Other Republican lawmakers have also called on Trump to deliver a more disciplined message.
Instead, the former president has used rallies, interviews and press conferences to complain about Harris and launch a series of personal attacks against the vice president, including suggesting at a national conference of black journalists that Harris had “gone black.”
Former Rep. Carlos Curbelo (R-Fla.) argued that Trump had “squandered” the goodwill he garnered after the assassination attempt at a rally in Pennsylvania last month.
“There was a lot of sympathy for Trump at home and a big vacuum on the Democratic side. Trump’s popularity was at its peak right before he appeared with Hulk Hogan, followed by his speech at the Republican National Convention, which was one of the biggest missed opportunities in the history of American politics, and it’s all been downhill since,” Curbelo said. “It’s clear that Trump is showing the public that he’s not listening to anyone right now and is struggling to wrap his head around the new realities of the campaign.”
Earlier this month, the Harris campaign launched “Republicans for Harris,” touting endorsements from more than 25 Republicans, including former Trump aides Stephanie Grisham and Olivia Troy, and former Reps. Joe Walsh of Illinois and Susan Molinari of New York.
Haley’s comments on Fox and her criticism of the Trump campaign’s strategy reflect Republican fears about how Harris can win over the Democratic nominee, according to the Haley Voter Working Group, a group made up of Haley supporters who have been in contact with the Biden and Harris campaigns in an effort to win over more Republican voters.
“Ambassador Haley’s condemnation of President Trump’s current ‘strategy’ is a clear signal that Republicans are growing increasingly concerned about their chances of winning the November election. Alarm bells are surely ringing behind closed doors,” said Emily Matthews, a spokeswoman for the group.
Trump, in a conversation with Tesla founder Elon Musk on the social platform X on Monday, focused on issues such as inflation, slammed Harris as a “San Francisco liberal” and cited her record on fracking and police budget cuts.
The former president managed to avoid making inflammatory comments, unlike when he boasted about the attendance at his Jan. 6 rally by comparing it to the number of people attending Martin Luther King Jr.’s “I Have a Dream” speech.
The Trump campaign defended its strategy, saying it led to “the most overwhelming primary victory in history” and that it remained the same in the general election.
“Not only is Kamala Harris responsible for Joe Biden’s failures, she’s also dangerously liberal. While she hides behind her staff, rolls back long-standing policies and refuses to answer questions about her positions, President Trump has made his platform clear through his ‘Make America Great Again’ and the 2024 Republican Platform to make America rich, strong and safe again,” said Caroline Leavitt, national spokesperson for the Trump campaign.

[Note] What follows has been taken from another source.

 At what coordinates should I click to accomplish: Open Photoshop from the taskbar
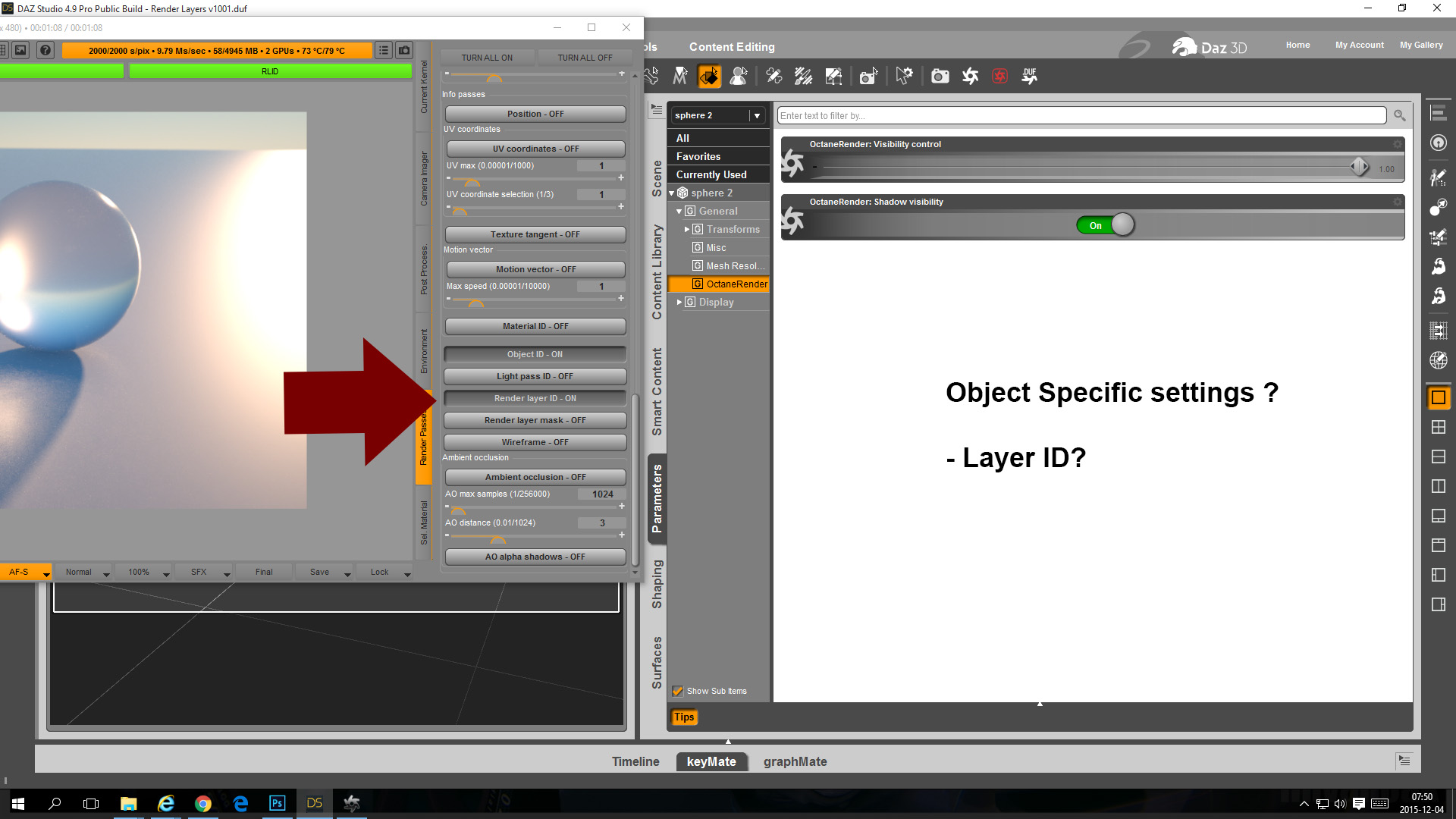click(x=277, y=803)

The Trump campaign has used several opportunities to attack Harris on various policy areas, particularly her work on root relocation issues. In North Carolina, Trump attacked Harris on the economy at a rally in Asheville on Wednesday, blaming her for rising prices and the economic woes of Americans.
But he has mostly portrayed her as a progressive and dangerously liberal, arguing that she is an extension of Biden on issues where she has previously attacked the president.

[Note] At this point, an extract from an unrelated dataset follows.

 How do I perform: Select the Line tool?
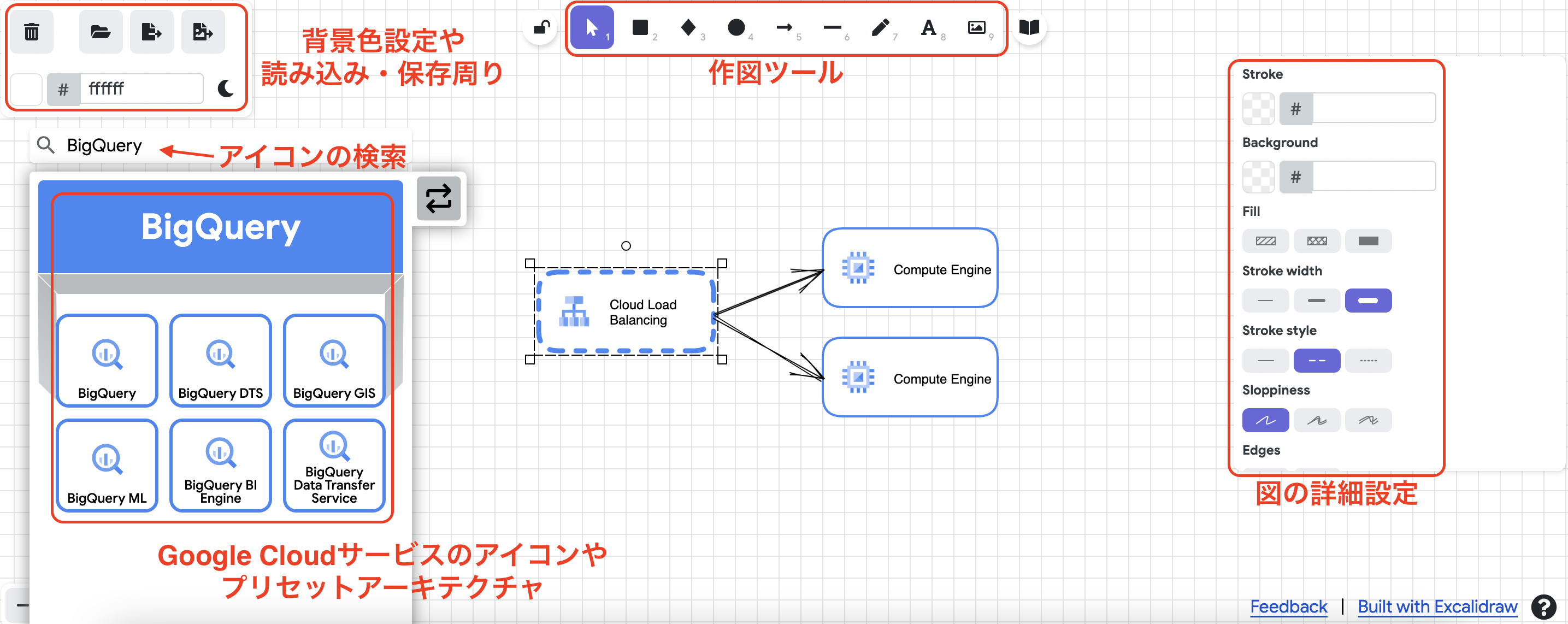832,28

Meanwhile, Harris leads Trump by one point in battleground states such as Arizona, Georgia, Michigan, Nevada, North Carolina, Pennsylvania and Wisconsin. From the survey Cook Political Report Swing States Project.
According to The Hill/Decision Desk national polling average, based on 114 polls, Harris holds a 1.4 percentage point lead over Trump nationally.
With Harris closing in on Trump in the polls, some Republicans argue that the problem with the GOP’s strategy is one of discipline, and Trump struggles with discipline.
“Let’s use a college football analogy: It should be as easy to paint a woman of color from California as a crazy liberal as it is for Alabama to play Western Kentucky in its opener,” one former Bush administration aide said, “but executing the game plan requires at least an eighth-grade level of message discipline.”